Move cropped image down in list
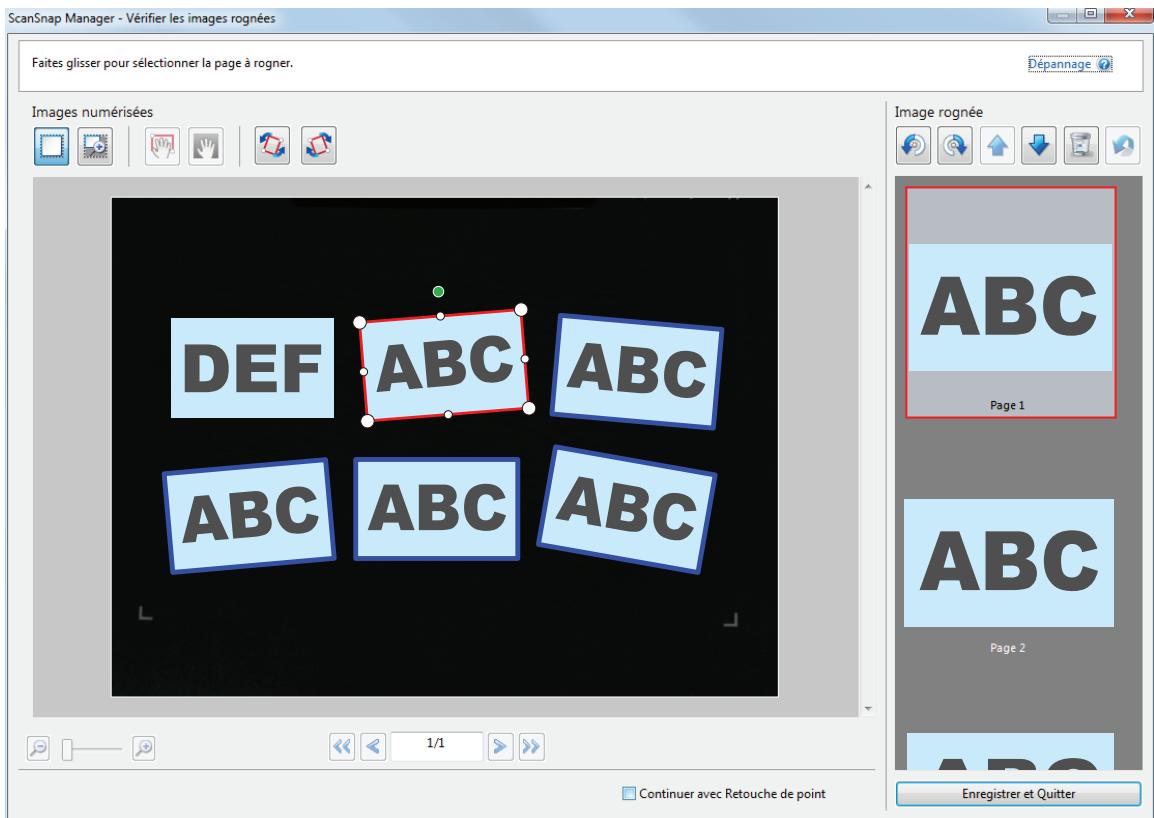(1038, 145)
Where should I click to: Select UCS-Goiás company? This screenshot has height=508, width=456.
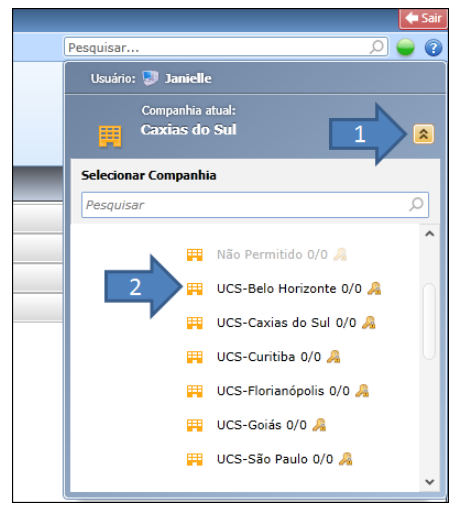(x=262, y=425)
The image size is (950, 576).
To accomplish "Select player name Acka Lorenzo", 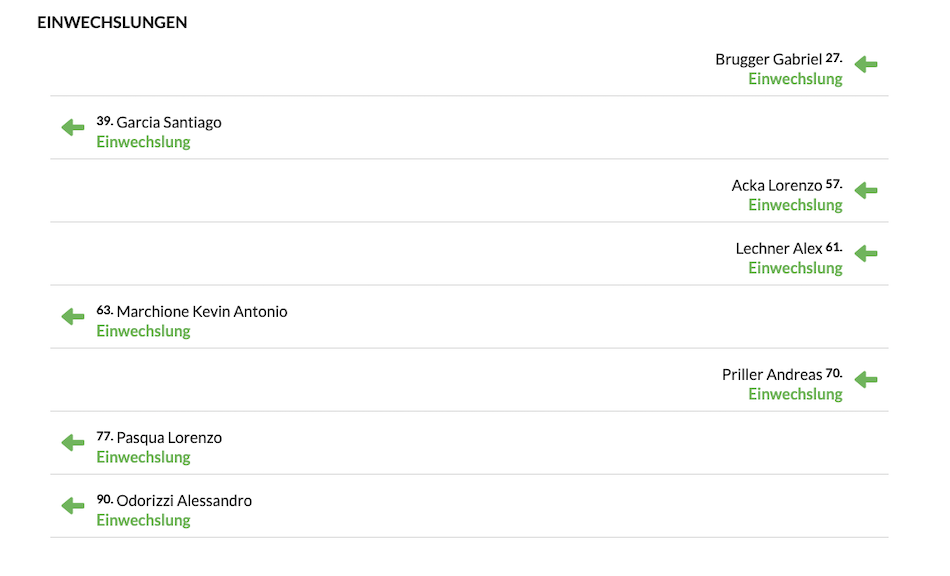I will point(777,185).
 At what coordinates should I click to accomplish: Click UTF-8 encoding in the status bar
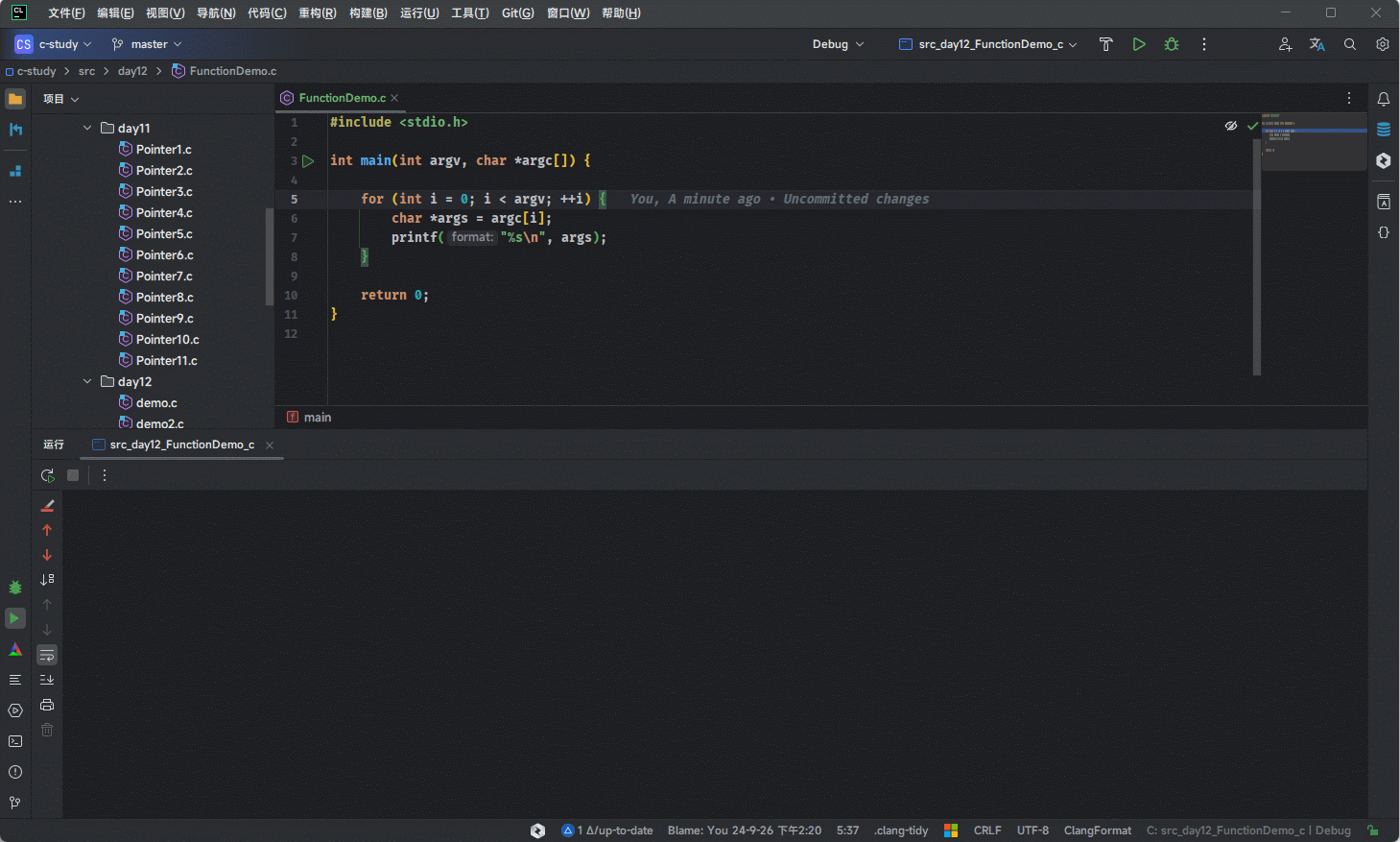1032,830
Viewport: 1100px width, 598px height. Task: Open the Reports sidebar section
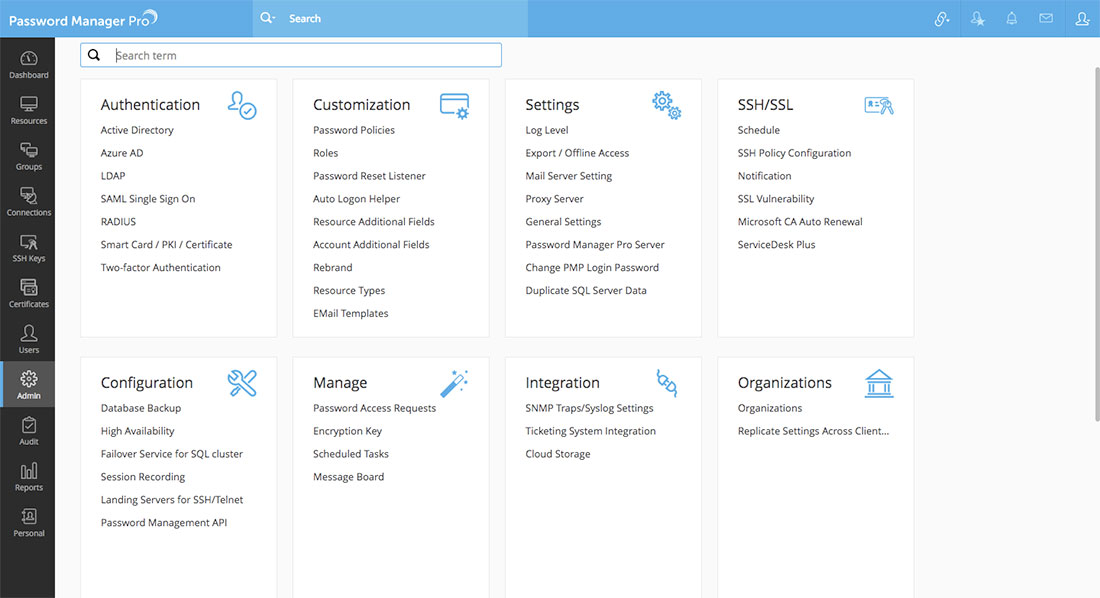coord(28,477)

## What the task asks
Transcribe exactly, and only, the lines from the one with "Viewport: 1100px width, 598px" through the final line of the data above. The pictures stay out.

## Reply
Viewport: 1100px width, 598px height. Task: Open the Reports sidebar section
coord(28,477)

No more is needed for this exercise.